Al-Sadr fighters, Al-Najaf 11 August 2004 -- Iraq's interim deputy president is urging U.S.-led forces to leave the Shi'ite holy city of Al-Najaf, where fighting rages on today for a seventh day.

Ibrahim al-Ja'fari, speaking on the Arab-langauage satellite television channel Al-Jazeera, called for all foreign forces to quit Al-Najaf and said only Iraqi forces should remain there to end the violence.

But he added that the government will have to resort to "extraordinary" measures if radical cleric Muqtada al-Sadr does not accept demands by Prime Minister Iyad Allawi that al-Sadr's militiamen leave Al-Najaf as soon as possible to end the bloodshed.

Fighters loyal to al-Sadr apparently rejected a call on 10 August by the U.S. military to either leave Al-Najaf or face death.

U.S. forces say they have killed 360 al-Sadr loyalists so far in Al-Najaf.
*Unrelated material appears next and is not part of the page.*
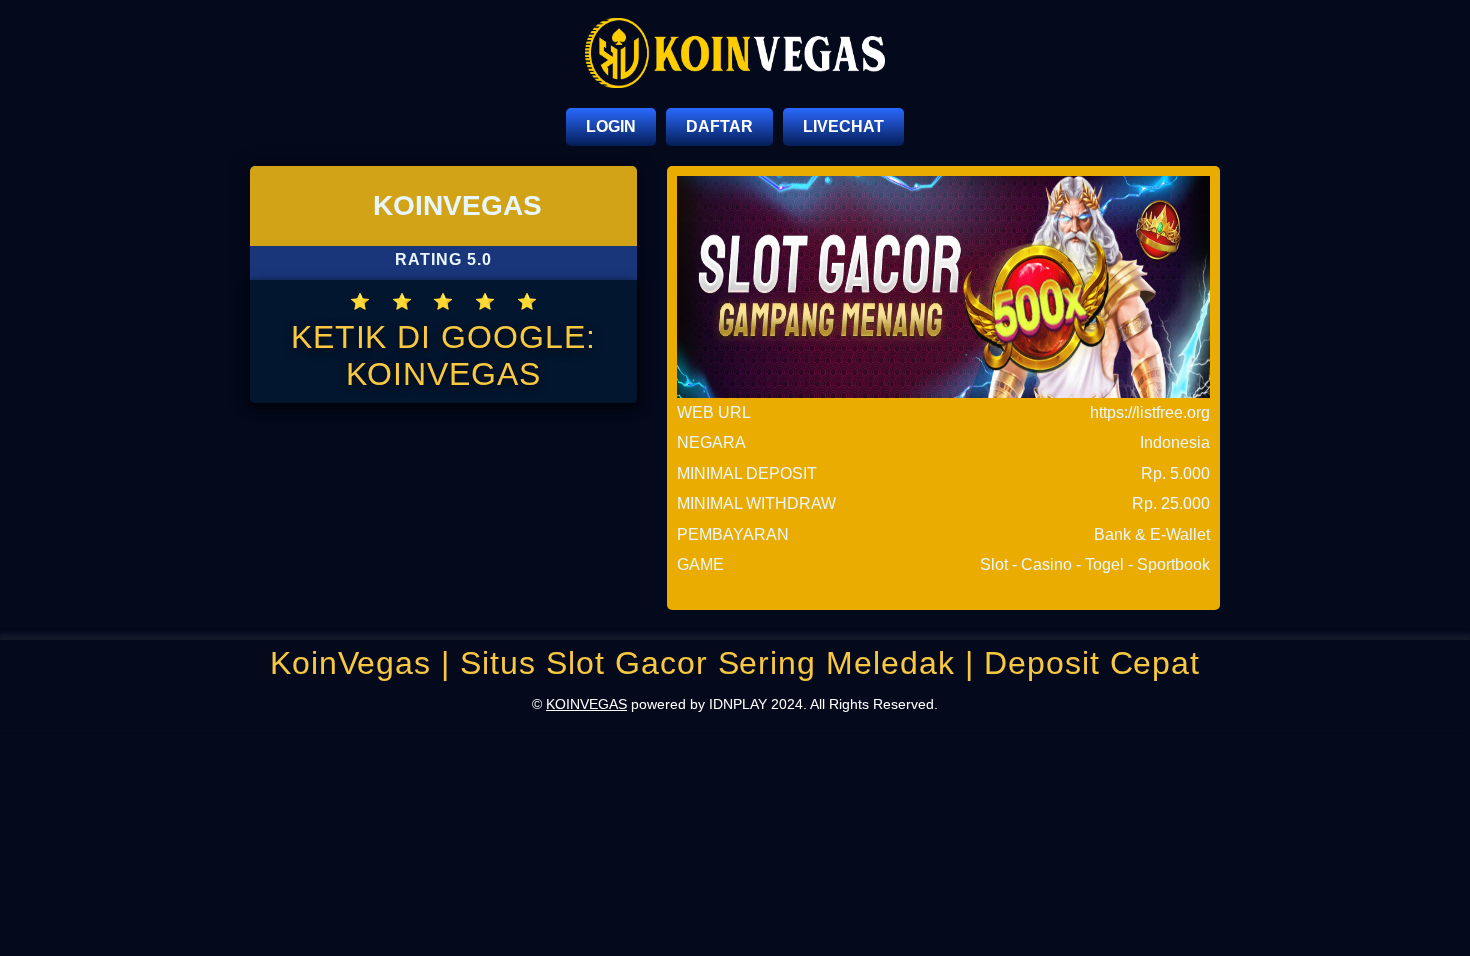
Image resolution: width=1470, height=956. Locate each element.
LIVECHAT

Spokesmen for al-Sadr say far fewer have died.

U.S. military sources said last night that Al-Najaf's governor had given permission for U.S. troops to enter the shrine to stop fighters who they say are using it as an operational base. But it remains unclear if U.S. forces will enter the area since it would likely anger Iraq's majority Shi'ites.